DATA PROVIDED
>>>

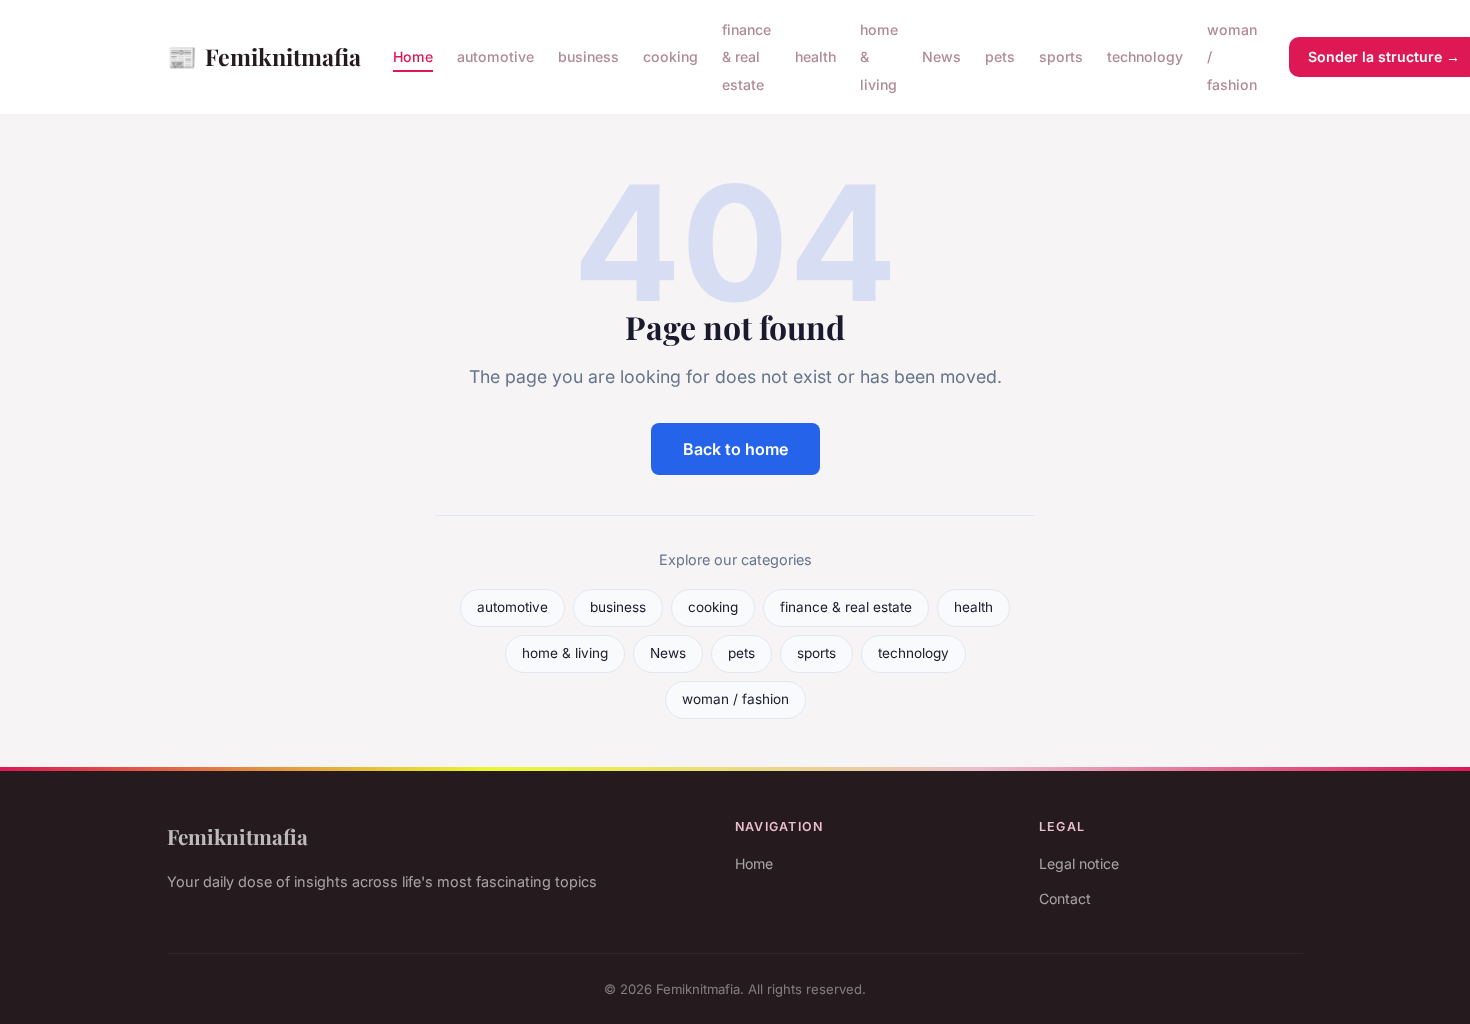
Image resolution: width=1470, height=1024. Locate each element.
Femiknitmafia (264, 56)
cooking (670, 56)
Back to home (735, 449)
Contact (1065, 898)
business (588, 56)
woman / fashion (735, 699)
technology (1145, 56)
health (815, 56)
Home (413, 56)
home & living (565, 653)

<<<

TASK DETAILS
Everything from the line with "Femiknitmafia (264, 56)" through the last line of the entries is to be written out again, unchanged; nothing else belongs in the answer.

ANSWER TO THIS EXERCISE
Femiknitmafia (264, 56)
cooking (670, 56)
Back to home (735, 449)
Contact (1065, 898)
business (588, 56)
woman / fashion (735, 699)
technology (1145, 56)
health (815, 56)
Home (413, 56)
home & living (565, 653)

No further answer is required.